Usted está aquí: martes 19 de abril de 2005 Opinión Autonomía feudal

José Blanco

Autonomía feudal

Todo parece indicar que el inmenso poliédrico problema de la educación mexicana va para muy largo. Todos los niveles educativos requieren reformas profundas, y si un día los partidos políticos, el gobierno y los actores de la esfera educativa se pusieran de acuerdo en un plan de transformaciones para la sociedad del conocimiento que ya ha llegado y que se desplegará con fuerza inusitada en el próximo futuro, incorporarnos a ella nos llevará muchos lustros y revoluciones completas de nuestras mentalidades tercermundistas.

Por ahora es claro que para la mayor parte de la sociedad este asunto determinante de la cultura humana permanece ajeno, fuera de la conciencia colectiva, y que para los actores de la esfera de la educación, la suerte que a la sociedad espera en esta materia o les es indiferente o la ignoran absolutamente.

Está claro que, por cuanto la sociedad de la información y el conocimiento es un proceso en aceleración, entre más tiempo nos tome llegar a la compleja diversidad de acuerdos que requiere cada nivel educativo, mucho más tiempo nos tomará dar alcance al menos al vagón de cola del nuevo tren del conocimiento de nuestros días, que veremos acelerarse en el siglo XXI.

Para nadie es un secreto la catástrofe nacional que ha significado el SNTE y su poder hasta ahora prácticamente incontestable.
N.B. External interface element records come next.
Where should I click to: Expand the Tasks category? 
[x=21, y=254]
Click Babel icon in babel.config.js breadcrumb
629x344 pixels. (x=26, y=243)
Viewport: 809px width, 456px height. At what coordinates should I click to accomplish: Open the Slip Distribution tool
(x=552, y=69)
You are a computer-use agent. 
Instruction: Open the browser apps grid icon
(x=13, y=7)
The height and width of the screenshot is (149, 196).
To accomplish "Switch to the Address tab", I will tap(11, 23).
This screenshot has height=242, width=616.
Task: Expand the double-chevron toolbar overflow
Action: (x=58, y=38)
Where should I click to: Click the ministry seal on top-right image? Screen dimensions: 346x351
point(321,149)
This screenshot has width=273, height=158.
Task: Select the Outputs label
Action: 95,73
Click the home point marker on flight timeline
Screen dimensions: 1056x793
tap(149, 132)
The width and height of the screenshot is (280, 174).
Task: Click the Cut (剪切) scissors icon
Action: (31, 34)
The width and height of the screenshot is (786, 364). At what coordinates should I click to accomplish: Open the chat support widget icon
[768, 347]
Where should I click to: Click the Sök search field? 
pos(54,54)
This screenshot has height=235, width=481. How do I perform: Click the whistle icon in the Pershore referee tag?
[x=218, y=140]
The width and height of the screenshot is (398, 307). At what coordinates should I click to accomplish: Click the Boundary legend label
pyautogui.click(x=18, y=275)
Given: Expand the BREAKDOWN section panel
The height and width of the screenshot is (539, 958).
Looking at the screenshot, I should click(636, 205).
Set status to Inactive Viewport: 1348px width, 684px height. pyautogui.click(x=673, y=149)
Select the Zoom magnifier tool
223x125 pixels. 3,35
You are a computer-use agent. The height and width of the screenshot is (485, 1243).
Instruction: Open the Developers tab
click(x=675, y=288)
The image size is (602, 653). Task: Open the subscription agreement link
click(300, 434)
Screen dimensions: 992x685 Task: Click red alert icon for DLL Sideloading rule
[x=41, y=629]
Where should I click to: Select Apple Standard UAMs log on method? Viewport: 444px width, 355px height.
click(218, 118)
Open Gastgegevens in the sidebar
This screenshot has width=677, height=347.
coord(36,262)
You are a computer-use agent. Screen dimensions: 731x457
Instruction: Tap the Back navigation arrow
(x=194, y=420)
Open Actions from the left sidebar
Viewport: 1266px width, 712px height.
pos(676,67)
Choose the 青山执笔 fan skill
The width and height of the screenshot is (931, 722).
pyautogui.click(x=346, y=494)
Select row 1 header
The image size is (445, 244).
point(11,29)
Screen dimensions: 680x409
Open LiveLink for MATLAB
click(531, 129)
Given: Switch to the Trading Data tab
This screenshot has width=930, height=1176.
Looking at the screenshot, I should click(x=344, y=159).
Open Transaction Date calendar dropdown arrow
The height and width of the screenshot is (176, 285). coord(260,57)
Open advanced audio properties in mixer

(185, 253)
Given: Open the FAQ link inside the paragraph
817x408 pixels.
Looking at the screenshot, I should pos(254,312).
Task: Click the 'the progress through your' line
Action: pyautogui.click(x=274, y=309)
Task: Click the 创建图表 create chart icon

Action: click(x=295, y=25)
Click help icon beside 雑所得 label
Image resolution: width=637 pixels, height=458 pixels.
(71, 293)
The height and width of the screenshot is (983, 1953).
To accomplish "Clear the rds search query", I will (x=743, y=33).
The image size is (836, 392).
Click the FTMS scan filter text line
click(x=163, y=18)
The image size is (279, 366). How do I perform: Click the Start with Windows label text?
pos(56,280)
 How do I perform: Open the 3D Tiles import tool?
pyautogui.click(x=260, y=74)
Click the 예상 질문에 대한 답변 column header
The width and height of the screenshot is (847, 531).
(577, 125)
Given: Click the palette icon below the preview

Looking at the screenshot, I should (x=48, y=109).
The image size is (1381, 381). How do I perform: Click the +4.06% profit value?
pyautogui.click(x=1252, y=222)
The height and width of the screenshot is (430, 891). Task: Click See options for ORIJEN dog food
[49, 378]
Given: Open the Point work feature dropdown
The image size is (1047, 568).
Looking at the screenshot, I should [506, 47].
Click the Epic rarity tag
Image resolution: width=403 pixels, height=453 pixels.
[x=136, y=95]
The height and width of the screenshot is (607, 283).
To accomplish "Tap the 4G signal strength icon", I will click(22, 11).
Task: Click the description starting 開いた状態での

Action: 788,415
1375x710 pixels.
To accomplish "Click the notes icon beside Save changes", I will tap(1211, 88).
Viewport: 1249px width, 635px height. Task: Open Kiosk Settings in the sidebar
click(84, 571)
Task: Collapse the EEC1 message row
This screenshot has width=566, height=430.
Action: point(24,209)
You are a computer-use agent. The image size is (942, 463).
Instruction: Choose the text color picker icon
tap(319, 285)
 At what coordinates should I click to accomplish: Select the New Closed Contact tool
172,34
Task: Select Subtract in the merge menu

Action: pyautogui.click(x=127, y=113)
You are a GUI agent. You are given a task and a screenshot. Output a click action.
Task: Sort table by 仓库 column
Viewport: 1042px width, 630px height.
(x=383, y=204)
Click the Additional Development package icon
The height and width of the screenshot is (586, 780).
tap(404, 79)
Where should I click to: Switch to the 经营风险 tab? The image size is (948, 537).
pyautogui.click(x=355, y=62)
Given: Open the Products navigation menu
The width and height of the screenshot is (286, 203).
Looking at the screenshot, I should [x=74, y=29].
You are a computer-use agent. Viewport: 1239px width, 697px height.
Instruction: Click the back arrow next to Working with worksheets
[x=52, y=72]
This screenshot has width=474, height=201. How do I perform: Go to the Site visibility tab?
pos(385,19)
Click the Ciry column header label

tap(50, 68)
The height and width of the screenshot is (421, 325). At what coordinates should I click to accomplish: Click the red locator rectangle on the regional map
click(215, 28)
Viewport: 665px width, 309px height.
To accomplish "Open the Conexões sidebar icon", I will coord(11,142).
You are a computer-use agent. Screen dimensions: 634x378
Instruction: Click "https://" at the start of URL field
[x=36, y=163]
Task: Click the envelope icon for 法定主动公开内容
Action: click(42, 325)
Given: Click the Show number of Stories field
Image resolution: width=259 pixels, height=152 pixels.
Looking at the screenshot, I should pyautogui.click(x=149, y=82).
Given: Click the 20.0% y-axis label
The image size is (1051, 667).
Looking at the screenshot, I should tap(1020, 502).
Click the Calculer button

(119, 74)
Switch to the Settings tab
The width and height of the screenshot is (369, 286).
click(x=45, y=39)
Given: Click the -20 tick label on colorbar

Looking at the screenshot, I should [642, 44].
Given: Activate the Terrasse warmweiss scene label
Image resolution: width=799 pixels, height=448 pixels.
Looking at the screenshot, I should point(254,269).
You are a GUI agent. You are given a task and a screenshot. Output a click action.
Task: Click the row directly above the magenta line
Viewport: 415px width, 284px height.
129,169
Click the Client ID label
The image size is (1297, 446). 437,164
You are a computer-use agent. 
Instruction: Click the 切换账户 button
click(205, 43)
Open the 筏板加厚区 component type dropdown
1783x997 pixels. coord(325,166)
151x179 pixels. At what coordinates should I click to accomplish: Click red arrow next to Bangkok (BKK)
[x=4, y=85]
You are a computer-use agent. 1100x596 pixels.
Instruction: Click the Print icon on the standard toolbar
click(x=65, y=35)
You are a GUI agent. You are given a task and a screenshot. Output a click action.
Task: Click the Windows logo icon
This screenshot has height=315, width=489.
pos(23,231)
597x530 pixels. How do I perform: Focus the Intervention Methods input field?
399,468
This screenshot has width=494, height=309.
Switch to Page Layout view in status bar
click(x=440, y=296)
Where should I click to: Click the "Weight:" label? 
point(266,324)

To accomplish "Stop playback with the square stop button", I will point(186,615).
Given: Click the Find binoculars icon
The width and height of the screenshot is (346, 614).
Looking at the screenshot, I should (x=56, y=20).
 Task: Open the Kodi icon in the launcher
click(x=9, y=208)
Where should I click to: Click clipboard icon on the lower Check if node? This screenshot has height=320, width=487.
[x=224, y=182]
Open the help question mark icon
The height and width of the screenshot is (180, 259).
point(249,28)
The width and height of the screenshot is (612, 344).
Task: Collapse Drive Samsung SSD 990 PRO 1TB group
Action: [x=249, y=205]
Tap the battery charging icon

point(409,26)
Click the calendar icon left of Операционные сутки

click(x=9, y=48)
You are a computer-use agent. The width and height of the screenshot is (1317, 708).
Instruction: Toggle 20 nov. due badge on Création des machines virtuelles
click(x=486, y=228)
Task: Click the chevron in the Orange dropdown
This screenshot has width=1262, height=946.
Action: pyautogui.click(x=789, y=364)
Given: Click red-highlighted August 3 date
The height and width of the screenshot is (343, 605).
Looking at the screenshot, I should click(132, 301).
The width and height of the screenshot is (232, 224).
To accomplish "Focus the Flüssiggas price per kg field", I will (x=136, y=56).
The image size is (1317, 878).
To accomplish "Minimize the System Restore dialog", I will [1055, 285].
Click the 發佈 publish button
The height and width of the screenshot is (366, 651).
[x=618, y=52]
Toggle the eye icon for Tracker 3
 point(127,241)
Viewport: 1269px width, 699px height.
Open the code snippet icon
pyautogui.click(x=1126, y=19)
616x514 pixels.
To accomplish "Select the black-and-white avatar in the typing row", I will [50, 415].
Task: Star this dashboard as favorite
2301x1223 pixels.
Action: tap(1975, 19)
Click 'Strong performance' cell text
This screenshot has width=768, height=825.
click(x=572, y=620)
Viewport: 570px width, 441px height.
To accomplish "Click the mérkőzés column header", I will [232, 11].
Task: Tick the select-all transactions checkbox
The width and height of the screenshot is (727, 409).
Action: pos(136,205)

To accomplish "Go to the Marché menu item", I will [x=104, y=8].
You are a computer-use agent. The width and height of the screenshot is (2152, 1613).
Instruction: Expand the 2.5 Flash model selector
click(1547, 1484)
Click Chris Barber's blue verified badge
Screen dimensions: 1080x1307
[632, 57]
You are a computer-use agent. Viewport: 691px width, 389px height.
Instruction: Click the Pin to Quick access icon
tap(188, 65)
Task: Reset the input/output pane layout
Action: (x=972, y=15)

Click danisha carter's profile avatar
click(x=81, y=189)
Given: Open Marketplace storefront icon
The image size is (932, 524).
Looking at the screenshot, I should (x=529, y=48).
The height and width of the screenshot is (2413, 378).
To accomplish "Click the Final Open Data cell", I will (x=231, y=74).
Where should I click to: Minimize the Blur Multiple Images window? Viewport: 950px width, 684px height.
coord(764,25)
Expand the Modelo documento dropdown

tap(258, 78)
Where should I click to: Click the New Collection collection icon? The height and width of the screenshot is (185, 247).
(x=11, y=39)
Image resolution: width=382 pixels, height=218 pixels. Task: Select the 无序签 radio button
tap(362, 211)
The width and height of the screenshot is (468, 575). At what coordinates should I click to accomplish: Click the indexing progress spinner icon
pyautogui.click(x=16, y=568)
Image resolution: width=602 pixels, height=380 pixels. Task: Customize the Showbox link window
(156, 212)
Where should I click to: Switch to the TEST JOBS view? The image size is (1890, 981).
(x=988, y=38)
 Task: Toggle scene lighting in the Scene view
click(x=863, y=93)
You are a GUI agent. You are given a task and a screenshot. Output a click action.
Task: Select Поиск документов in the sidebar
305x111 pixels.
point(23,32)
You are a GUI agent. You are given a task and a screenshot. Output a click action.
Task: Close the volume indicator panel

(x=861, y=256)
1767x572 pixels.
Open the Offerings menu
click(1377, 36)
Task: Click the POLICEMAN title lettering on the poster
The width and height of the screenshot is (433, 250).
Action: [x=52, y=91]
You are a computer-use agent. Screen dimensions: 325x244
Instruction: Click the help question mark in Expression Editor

Nada podrá hacerse en materia educativa en México mientras no sea desalojada la inaudita ubicuidad corporativa de este poder frontalmente contrario a los intereses del desarrollo futuro de la nación. La educación elemental requiere de una sustantiva elevación de su calidad, pero el SNTE existe para mantener el poder de una al parecer inexpugnable vasta red de intereses políticos y económicos, no para pensar en la calidad de la educación.

En gran medida la calidad del resto del sistema educativo depende de la calidad de la escuela elemental. Pero está claro que todos los niveles educativos requieren, además, su propia reforma particular.

El sistema de educación superior tiene, por supuesto, sus dramas propios. Existe un diseño institucional ya inservible, pero las resistencias al cambio abarcan a todos los muy variados intereses que se mueven en el interior de estas instituciones claves del futuro del país.

El sistema político priísta se sostuvo sobre una casi imposible mezcla de centralismo, autoritarismo y verticalidad, combinada con una muy peculiar forma de distribución del poder, de todo lo cual la sociedad ha estado excluida. Las instituciones del Estado se crearon como feudos con gran poder propio, acotado por el poder del jefe del Ejecutivo. En el interior de los muros de cada feudo había lugar hasta para el libertinaje de sus grupos usufructuantes, a cambio de la lealtad incondicional al Señor de Los Pinos.

Uno entre tantos casos es la universidad pública autónoma. La autonomía, concepto tan caro al espíritu libertario de los universitarios, ha sido una de las vías por las que se ha logrado que el sistema de educación superior no sea tal sistema, sino una confederación de feudos, donde, como en el juego de Juan Pirulero, cada quien atiende a su juego. La autonomía ha permitido el de-sarrollo de la crítica intelectual inteligente en algunas de ellas, pero al mismo tiempo ha propiciado un impresionante desorden educativo. México es un país incapacitado para construir una política de Estado en materia de educación superior porque la autonomía, tal como es entendida y ejercida, lo impide estructuralmente. Cada institución hace lo que quiere o puede. Caballos del Apocalipsis, sin concierto, galopando libres, cada una según sus instintos o su entender.

Pocas cosas pueden ser tan políticamente incorrectas como las apuntadas, pero tan ciertas. La primera política de Estado en materia de educación superior, coherente con un proyecto nacional de desarrollo, es el diseño de un perfil definido de oferta educativa en el nivel superior para el conjunto del país. ¿Hacia dónde queremos como nación que se encamine la educación superior? Ni lo sabemos, ni existe espacio para dirimir esta cuestión. Si cada institución decide su propia oferta profesional, el resultado final garantizado es el caos. Si no hay dirección para la oferta educativa, no hay dirección para la educación; no hay, entonces, decisión para el futuro, que es, al final, la razón de ser de las instituciones de educación superior.

Nuestro reto es que, en el marco de una redefinición de la autonomía, las instituciones de educación superior sean capaces de crear una política de educación superior para el conjunto del país. Una ley de educación superior puede hacerlo. Un espacio de encuentro entre las instituciones del que deriven decisiones vinculatorias para todos puede dar sentido a los miles de millones que el país gasta en este nivel educativo. El asunto no es sencillo, pero es perfectamente factible mediante un rediseño de la institucionalidad de este nivel decisivo de la educación.